Technoromanticism: Digital Narrative, Holism, and the Romance of the Real is a philosophical book written by Richard Coyne, published in 1999.

In Technoromanticism, Coyne shows how narratives about the computer, and high technology in general, are grounded in Enlightenment and romantic traditions. Because of these narratives grounding, discourse about technology is subject to very similar critiques of the Enlightenment and romanticism.

Plan

The plan of the book is divided into three parts: unity, multiplicity, and ineffability. In the introduction, the reader is given a summary glimpse of technoromanticism as an attempt to establish political unity through information, as an attempt to achieve techno-idealism through empirical realism, and as an attempt to achieve a digital utopia. Throughout the work he points out the shortcomings of such endeavors.

Unity

In the first part of the book, Coyne shows how IT narratives attempt to transcend the material realm.
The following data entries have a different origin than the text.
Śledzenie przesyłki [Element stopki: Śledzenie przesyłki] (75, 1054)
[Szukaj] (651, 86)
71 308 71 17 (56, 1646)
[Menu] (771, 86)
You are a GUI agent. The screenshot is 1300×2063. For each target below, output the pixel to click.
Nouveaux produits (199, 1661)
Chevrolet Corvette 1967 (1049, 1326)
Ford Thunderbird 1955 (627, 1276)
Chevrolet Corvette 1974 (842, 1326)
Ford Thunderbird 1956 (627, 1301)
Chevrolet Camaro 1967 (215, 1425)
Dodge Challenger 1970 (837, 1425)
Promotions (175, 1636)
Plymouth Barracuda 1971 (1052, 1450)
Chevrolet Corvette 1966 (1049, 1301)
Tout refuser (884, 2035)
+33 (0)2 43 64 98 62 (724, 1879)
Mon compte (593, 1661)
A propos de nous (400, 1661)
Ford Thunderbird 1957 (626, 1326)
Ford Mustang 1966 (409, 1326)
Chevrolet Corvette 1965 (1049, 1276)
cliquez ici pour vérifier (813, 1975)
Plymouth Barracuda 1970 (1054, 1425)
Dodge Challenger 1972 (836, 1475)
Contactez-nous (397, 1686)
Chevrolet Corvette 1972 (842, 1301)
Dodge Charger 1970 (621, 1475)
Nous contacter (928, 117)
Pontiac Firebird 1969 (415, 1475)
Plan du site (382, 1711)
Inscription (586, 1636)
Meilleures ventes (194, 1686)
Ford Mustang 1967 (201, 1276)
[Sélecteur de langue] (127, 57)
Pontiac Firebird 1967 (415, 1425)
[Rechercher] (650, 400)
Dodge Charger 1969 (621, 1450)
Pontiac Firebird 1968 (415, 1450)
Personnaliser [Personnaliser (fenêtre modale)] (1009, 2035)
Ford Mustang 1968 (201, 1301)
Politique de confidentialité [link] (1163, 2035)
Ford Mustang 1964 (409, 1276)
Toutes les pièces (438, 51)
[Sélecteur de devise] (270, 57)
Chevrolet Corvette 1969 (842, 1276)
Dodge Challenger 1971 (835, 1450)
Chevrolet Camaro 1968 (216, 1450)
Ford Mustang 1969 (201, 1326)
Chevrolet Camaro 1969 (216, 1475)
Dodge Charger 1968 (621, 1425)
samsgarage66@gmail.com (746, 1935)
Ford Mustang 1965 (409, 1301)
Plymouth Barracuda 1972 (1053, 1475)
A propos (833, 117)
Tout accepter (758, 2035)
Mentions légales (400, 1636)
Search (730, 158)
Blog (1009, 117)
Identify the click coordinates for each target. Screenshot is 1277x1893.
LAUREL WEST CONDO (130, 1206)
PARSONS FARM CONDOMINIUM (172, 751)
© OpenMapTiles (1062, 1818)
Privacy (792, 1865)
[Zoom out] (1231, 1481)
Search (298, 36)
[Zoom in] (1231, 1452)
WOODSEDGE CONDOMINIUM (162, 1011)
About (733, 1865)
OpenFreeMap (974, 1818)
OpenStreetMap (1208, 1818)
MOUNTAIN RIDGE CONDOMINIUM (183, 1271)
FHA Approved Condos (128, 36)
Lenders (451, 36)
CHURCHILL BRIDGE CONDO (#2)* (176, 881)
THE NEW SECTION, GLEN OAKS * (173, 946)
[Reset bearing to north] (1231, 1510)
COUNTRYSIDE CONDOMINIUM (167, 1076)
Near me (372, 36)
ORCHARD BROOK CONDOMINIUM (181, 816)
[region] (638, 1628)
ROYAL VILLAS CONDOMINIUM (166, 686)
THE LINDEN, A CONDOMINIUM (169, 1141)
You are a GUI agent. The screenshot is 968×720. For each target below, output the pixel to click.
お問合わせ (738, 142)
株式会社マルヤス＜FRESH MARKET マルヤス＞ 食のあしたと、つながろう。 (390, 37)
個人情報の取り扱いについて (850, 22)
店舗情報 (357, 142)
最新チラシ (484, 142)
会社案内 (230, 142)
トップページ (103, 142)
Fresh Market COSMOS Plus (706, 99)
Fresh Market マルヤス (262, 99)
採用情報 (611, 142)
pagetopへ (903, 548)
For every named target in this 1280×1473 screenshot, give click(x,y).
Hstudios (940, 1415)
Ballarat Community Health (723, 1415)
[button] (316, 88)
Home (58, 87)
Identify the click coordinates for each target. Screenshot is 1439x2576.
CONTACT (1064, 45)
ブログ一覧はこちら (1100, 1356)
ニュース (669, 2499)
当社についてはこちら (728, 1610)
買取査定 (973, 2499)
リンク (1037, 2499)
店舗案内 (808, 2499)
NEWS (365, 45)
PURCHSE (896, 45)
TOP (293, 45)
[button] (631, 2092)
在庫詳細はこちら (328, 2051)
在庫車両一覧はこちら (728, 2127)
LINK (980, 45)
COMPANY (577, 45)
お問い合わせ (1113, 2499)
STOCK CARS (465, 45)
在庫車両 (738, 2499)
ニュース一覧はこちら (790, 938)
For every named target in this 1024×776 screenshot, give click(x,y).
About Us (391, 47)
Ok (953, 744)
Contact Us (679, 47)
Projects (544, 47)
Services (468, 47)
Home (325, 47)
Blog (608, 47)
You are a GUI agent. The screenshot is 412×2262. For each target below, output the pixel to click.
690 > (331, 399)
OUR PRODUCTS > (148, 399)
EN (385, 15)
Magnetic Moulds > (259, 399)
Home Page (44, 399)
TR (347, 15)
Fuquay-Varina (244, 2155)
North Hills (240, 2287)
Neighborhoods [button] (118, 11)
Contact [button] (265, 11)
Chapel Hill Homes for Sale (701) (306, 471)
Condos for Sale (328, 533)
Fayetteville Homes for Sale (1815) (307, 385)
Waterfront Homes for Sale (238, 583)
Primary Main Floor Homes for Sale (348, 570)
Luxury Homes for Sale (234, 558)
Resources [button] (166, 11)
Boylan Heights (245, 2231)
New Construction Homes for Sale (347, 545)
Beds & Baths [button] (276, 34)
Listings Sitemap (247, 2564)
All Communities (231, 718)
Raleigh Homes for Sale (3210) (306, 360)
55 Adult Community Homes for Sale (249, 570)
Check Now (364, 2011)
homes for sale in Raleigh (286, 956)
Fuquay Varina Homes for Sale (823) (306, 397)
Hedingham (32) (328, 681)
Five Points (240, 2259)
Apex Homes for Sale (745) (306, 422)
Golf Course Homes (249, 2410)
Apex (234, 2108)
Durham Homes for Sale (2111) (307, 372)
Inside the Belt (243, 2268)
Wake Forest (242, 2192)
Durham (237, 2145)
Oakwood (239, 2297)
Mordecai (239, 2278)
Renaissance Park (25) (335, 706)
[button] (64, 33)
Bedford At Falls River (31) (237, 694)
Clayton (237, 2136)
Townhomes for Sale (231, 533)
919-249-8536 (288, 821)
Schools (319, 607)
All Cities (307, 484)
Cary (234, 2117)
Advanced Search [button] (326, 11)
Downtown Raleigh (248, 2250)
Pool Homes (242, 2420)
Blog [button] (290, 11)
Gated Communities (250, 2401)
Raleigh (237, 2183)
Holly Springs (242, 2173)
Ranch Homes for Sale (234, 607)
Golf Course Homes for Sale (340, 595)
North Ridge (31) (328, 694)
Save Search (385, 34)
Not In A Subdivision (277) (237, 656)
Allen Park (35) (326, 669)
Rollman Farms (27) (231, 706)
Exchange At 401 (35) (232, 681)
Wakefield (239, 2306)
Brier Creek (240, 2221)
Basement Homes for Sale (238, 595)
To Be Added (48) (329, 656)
He discusses how romanticism in a neoplatonic guise provides the allure and seduction of cyberspace and technologies devoted to creating it. (p. 63)

Multiplicity

In the second part of the book, Coyne discusses how the philosophy of empiricism is foundational to the modeling of space and time for computers.

Ineffability

What a computer represents is done through coding and code consists of a symbolic language that can be used to model the world around us. However, for Lacan, what is real is what cannot be symbolized or represented. Thus, for Coyne, the computer strongly suggests the idea that there is a fundamental disconnection from reality through the lens of high technology.

Notes

    Bibliography

    • Richard Coyne, Technoromanticism, (Cambridge, Massachusetts: The MIT Press, 1999).